Our guiding principles:
* **Geometry over noise**: clear structure, measurable outcomes, minimal bloat.
* **Small-first**: design models that outperform their size class.
* **Reasoning-centric**: prioritise logic, reliability, and controllability.
* **Accessible**: reproducible, transparent, documented for students & startups.
---
## 🧭 Mission
1. **Re-think model architecture** beyond classic Transformers for efficiency and robustness.
2. **Compress intelligence** — make 50M–2B parameter models reason like much larger ones.
3. **Democratise training** with tooling that runs on consumer GPUs and CPU-only environments.
4. **Ship pragmatic AI** — tools that solve real problems in coding, data, education, and research.
---
## 📦 Key Projects (Active/Planned)
### 🧪 Architectures & Models
* **Brahma** — a *post-transformer* research line targeting minimal compute with strong reasoning and robustness.
*Goal:* beat GPT-2 class baselines with a fraction of compute.
* **Water v0.x** — early Brahma-based series (5M → 100M) proving the concept with rigorous evals.
* **Karta 135M** — fine-tuned SmolLM-based series for compact instruction following.
* **Kishor** — a multilingual reasoning LLM family (Hindi/Hinglish/English) with strong coding skills.
*v3 target:* \~2.2B params, balanced for edge + server.
### 🖼️ Generative & Multimodal
* **Klaa** — text‑to‑image model (Mk 2.5+) with robust prompt alignment and style control.
* **Rhombus TTS** *(R\&D)* — lightweight text‑to‑speech optimized for clarity on consumer GPUs.
### 🧰 Tooling
* **Rhombus CorpusForge** (aka *DataCrafter*) — offline dataset factory: dedup, filtering, chunking, quality lift, export for training.
* **Project Fruit** — dataset classification + high‑quality custom instruction sets for fine‑tuning compact models.
---
## 🗺️ Roadmap Snapshot
* **2025**: Brahma research notes, Water v0.2 (100M), CorpusForge alpha, Karta 135M releases.
* **2026**: Kishor v3 training; robust multilingual/coding evals; Klaa Mk 3.
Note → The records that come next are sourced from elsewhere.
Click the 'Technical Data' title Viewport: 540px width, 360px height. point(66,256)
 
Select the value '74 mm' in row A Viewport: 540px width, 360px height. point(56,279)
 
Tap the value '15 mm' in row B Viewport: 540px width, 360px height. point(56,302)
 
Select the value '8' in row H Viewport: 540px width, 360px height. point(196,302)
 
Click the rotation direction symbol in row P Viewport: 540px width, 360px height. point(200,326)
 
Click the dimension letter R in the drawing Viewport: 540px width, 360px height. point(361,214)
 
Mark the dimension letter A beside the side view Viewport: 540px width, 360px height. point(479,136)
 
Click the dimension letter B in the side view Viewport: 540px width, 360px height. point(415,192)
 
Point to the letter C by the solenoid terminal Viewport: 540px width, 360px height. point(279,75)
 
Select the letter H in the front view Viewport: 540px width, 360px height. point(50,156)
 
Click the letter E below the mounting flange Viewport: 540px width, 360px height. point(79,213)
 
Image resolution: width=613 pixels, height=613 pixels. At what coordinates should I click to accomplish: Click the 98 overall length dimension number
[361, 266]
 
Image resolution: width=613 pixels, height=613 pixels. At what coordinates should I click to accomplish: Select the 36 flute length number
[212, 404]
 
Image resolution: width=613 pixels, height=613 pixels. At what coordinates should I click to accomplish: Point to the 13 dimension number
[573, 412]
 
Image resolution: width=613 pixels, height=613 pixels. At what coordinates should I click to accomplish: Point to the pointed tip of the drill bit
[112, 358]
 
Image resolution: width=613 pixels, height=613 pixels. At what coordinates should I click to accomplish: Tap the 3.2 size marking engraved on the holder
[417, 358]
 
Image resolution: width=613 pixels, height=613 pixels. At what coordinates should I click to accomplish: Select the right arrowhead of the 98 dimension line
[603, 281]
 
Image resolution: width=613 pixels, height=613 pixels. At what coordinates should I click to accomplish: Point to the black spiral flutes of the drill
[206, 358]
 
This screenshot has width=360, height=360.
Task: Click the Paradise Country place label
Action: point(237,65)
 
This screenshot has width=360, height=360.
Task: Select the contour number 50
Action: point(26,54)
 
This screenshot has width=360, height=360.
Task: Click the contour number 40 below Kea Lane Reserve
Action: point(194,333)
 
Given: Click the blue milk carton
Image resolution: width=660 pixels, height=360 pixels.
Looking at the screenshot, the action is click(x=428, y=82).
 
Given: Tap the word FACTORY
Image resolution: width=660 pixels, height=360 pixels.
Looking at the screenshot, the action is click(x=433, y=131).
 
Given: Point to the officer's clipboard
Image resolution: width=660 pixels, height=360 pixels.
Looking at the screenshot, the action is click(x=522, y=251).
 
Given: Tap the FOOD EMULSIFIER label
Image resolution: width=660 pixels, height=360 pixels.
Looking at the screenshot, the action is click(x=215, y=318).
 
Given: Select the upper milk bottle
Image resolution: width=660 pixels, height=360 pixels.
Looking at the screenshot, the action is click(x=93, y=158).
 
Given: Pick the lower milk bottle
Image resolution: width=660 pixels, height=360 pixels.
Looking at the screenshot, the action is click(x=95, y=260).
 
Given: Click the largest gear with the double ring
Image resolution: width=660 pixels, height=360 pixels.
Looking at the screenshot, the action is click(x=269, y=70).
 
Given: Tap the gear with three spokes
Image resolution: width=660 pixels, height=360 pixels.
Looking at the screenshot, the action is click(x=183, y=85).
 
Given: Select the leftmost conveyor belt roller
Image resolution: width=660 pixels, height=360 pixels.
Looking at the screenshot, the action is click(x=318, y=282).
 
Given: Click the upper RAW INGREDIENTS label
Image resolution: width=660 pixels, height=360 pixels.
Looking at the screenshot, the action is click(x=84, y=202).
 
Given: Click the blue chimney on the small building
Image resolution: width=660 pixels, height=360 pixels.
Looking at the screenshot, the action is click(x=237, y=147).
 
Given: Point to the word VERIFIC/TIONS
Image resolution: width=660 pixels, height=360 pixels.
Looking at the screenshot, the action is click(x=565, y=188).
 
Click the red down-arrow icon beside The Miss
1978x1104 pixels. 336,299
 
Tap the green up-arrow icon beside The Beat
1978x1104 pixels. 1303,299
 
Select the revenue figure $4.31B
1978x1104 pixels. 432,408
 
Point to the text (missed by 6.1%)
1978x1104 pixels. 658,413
* **2027**: Brahma v1 reference; inference SDK; offline QA/coding assistant.
* **2028–2030**: Scaled Brahma family; unified multimodal small models; education-first deployments.
> Detailed per-quarter milestones live in the organization Projects board.
---
## 🧩 Organization Layout
We keep repos **single-purpose**, well‑documented, and tagged.
```
Rhombus/
├─ brahma/ # core research, papers, reference impls
├─ water/ # Water v0.x experimental models (Brahma-based)
├─ kishor/ # multilingual reasoning LLMs
├─ karta-135m/ # smol fine-tunes (instruction)
├─ klaa/ # text-to-image models & training
├─ corpusforge/ # dataset factory & CLI
├─ project-fruit/ # data classification + curation pipelines
├─ eval/ # evaluation harness & leaderboards
├─ datasets/ # dataset cards, loaders, governance
└─ docs/ # org-wide specs, style guides, templates
```
### Tagging & Naming
* Repos: `area-name` (e.g., `architecture-brahma`, `tooling-corpusforge`).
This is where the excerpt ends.